April 6, 2009 Leave a comment
A lot seems to be made in the media about user reactions to changes in services like Facebook. There’s a certain amount of spiteful glee with which these stories are reported. Facebook is being “forced to backpedal”, or “driven into a u-turn” by “user revolt” over changes in its UI/homepage. The media peddles this perception that Facebook just can’t seem to get it right. That every time they make any change there’s this huge uprising and backlash of user opinion against them.

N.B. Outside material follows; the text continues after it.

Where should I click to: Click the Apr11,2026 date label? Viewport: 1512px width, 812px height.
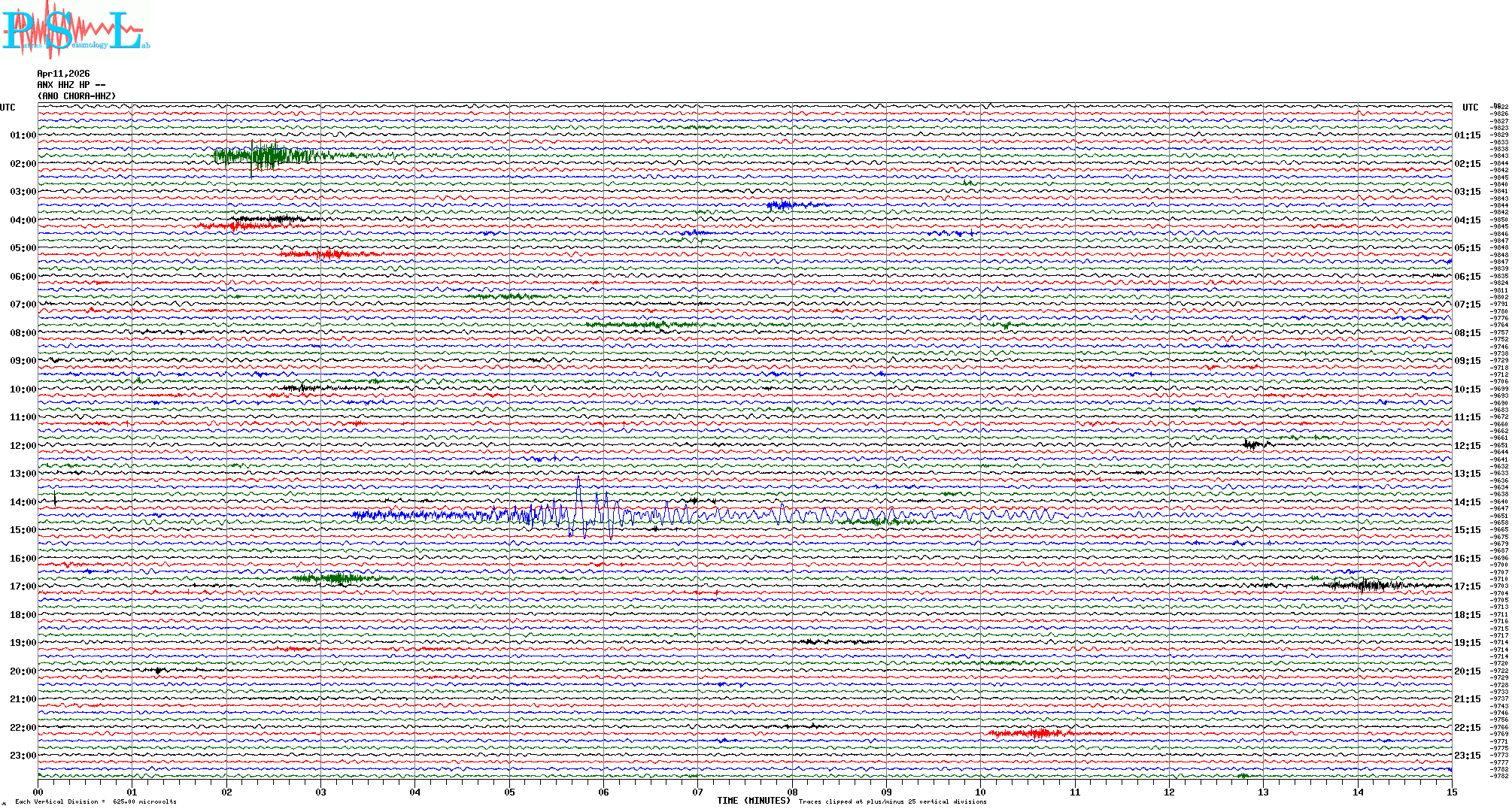tap(63, 74)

However, last time I checked Facebook had over 180 million users. If it was a country it would be the 6th largest country in the world, between Brazil and Pakistan. So, let’s face it, if Facebook were simply to change the colour of their page header to a slightly lighter blue then just statistically they would be likely to piss off around 20 million people and confuse another 30 million. Firstly, people don’t like change. Secondly, everyone is either an expert about what Facebook should be like or a critic of how it is. Finally, as Mr Gladwell has explained, you can’t trust people’s opinions about what they like or what they want anyway. The vast majority of the these millions of users didn’t even know they wanted Facebook until Zuckerberg and Co. presented it to them. Every time there’s a change at Facebook a dozen or more groups will be formed called things like “Give us back our old Facebook!”. These groups will generally contain all the people who joined the same groups last time there was a change. So, which is it people ? Do you want your old Facebook back ? Or your old, old Facebook? Or how about your old, old, old Facebook ? Or how about you just go back to MySpace where you get to make all the design decisions, because I remember how good you all were at it. Those MySpace pages were just beautiful. Billions of lines of centred, 18pt, bold Comic Sans in neon yellow on black.

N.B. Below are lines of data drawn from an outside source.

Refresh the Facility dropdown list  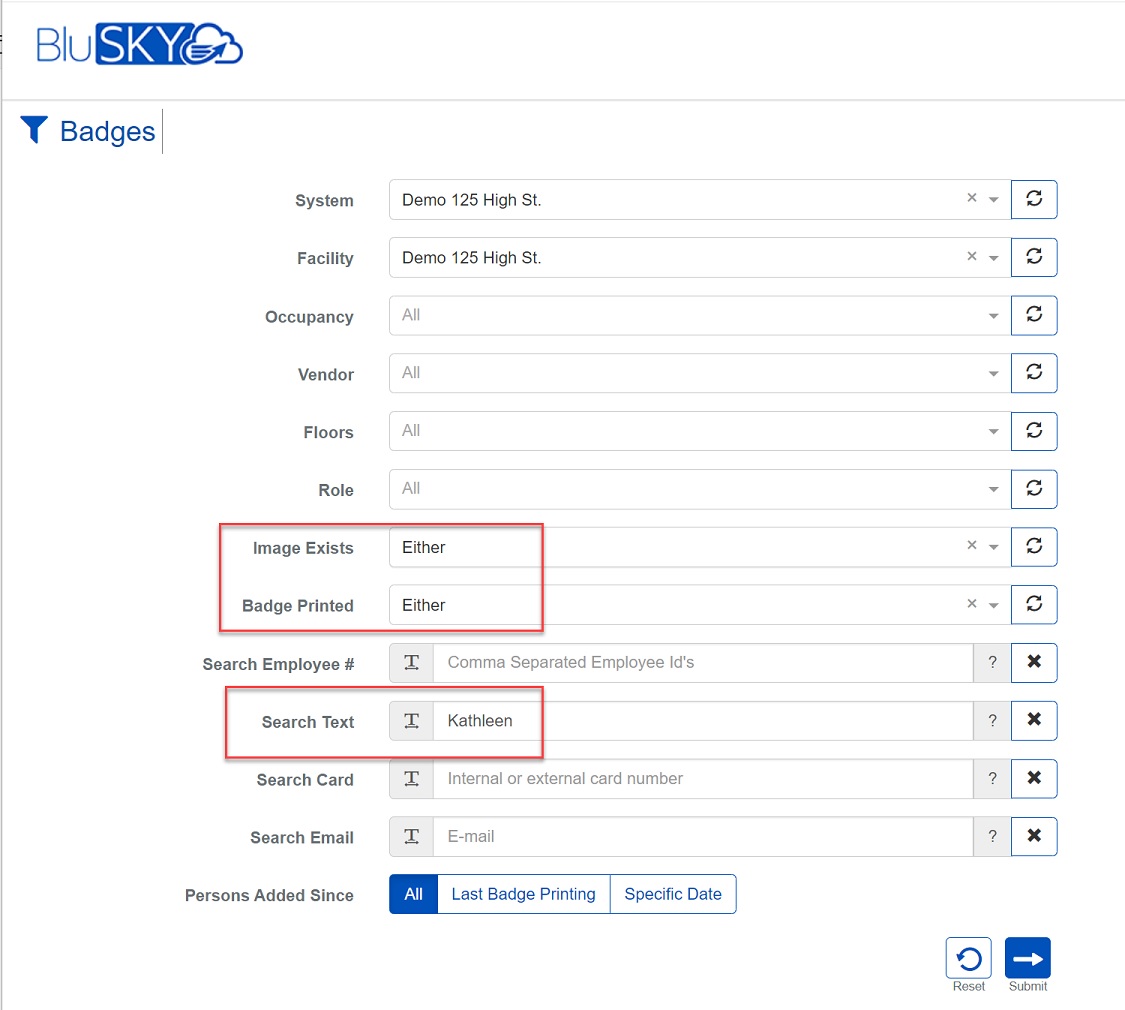(1034, 257)
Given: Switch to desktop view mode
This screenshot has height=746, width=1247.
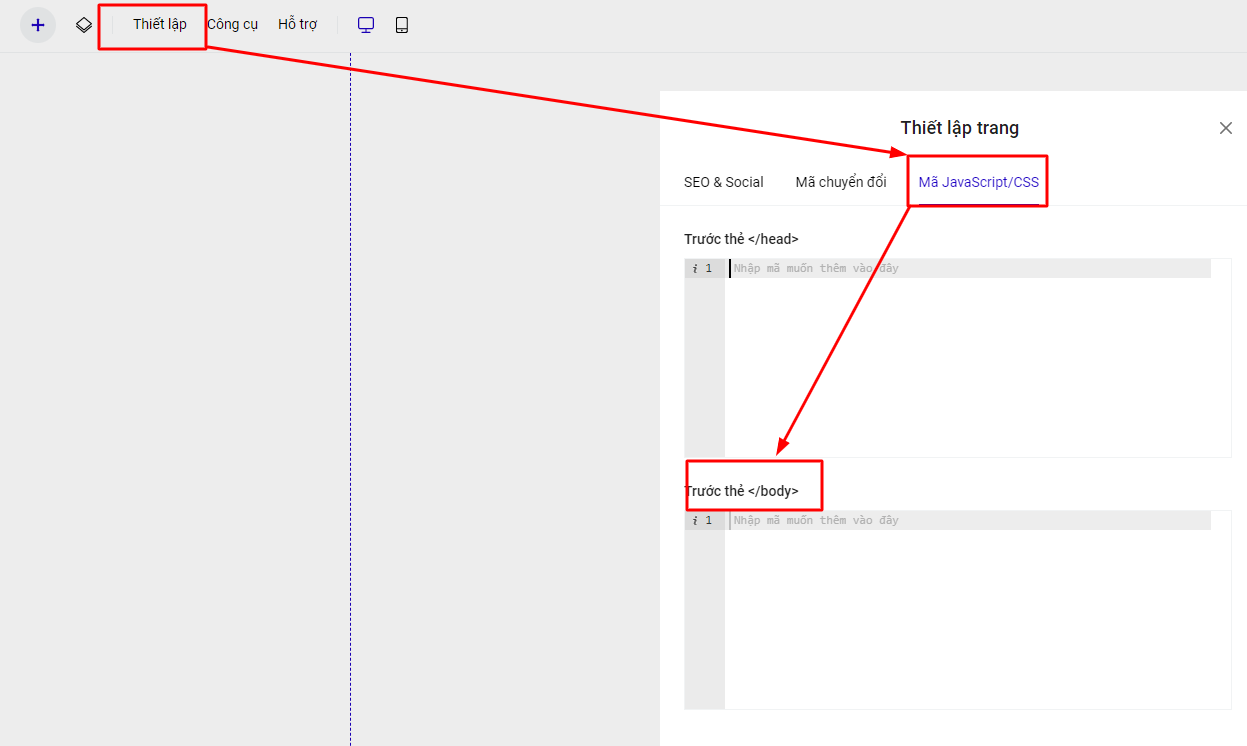Looking at the screenshot, I should click(x=366, y=25).
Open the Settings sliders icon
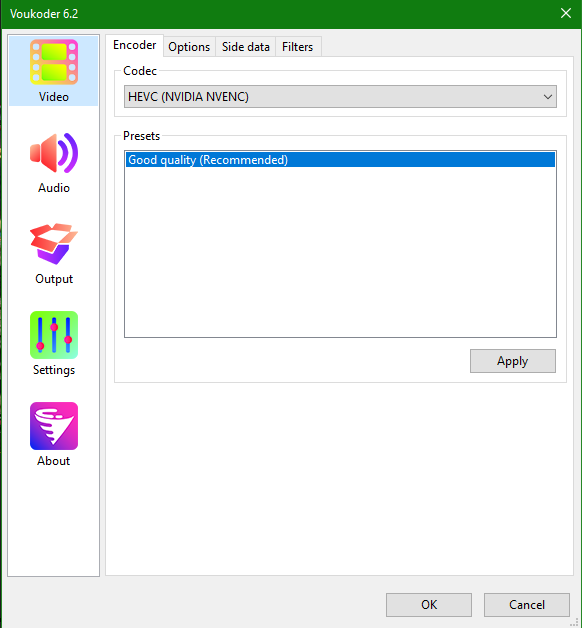582x628 pixels. (x=54, y=335)

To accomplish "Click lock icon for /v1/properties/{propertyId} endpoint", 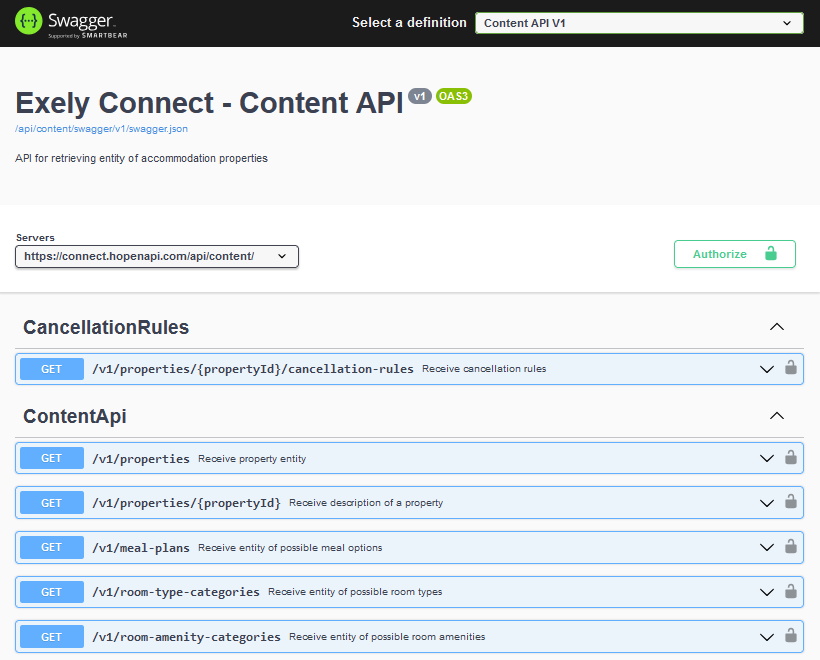I will click(x=791, y=502).
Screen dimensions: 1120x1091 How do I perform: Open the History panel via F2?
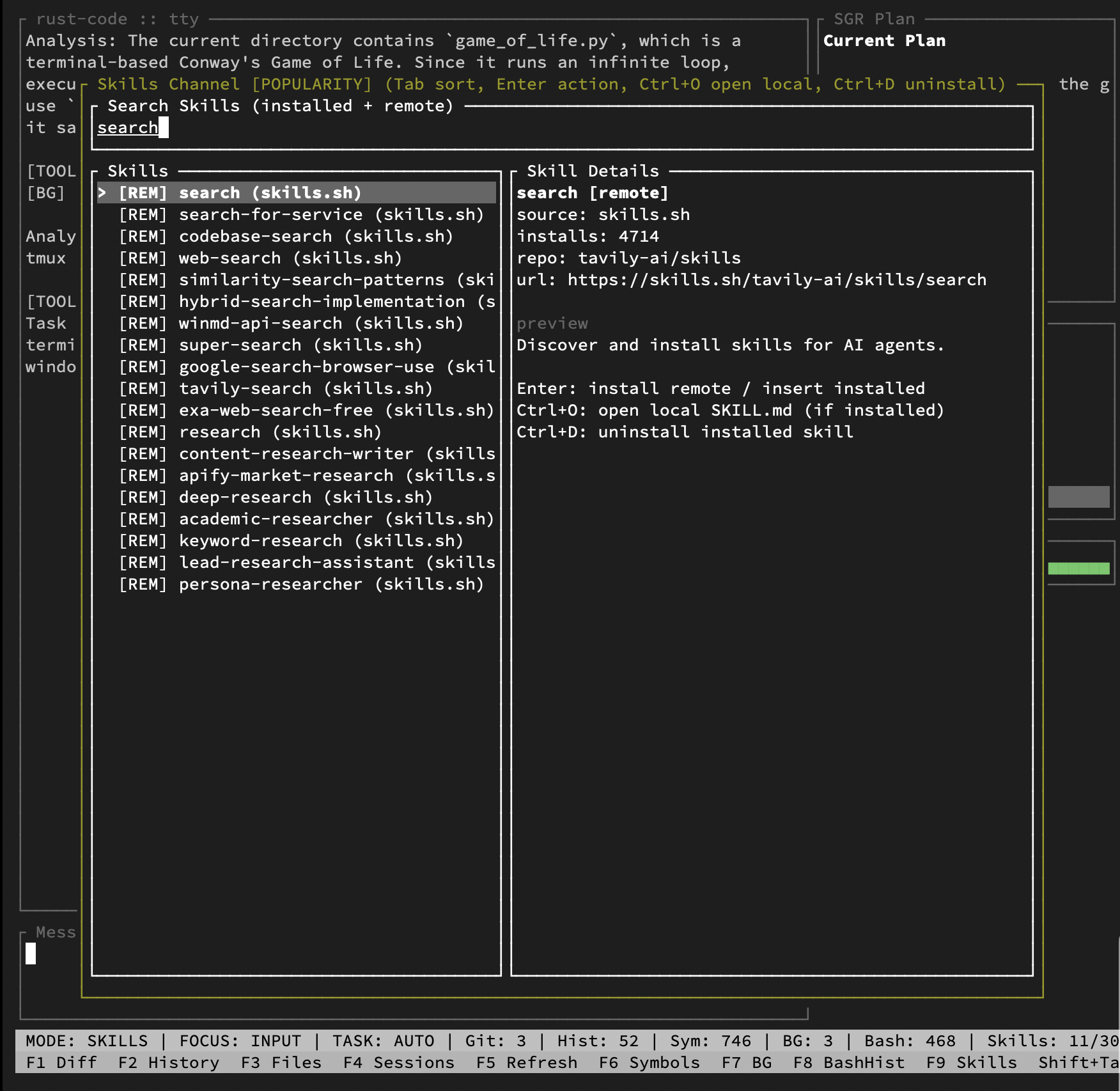[168, 1062]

So, you think Facebook have problems ? If Microsoft Office were a country it would be the 3rd largest country in the world, right there after China and India. Close to 500 million users and that’s just the people who’ve bought licenses. It’s also a commercial application which people pay for and on which they depend for their productivity. There are vast communities of “professional” powers users. Hoards of people who use Microsoft Excel for a living. The 5 extra seconds it takes to find one single menu item that’s been moved multiplied by half a billion users means about 100,000 man days of productivity are lost on just the first day a new version of office is released – yeah, yeah, I know. It doesn’t quite work like that, but you get my point.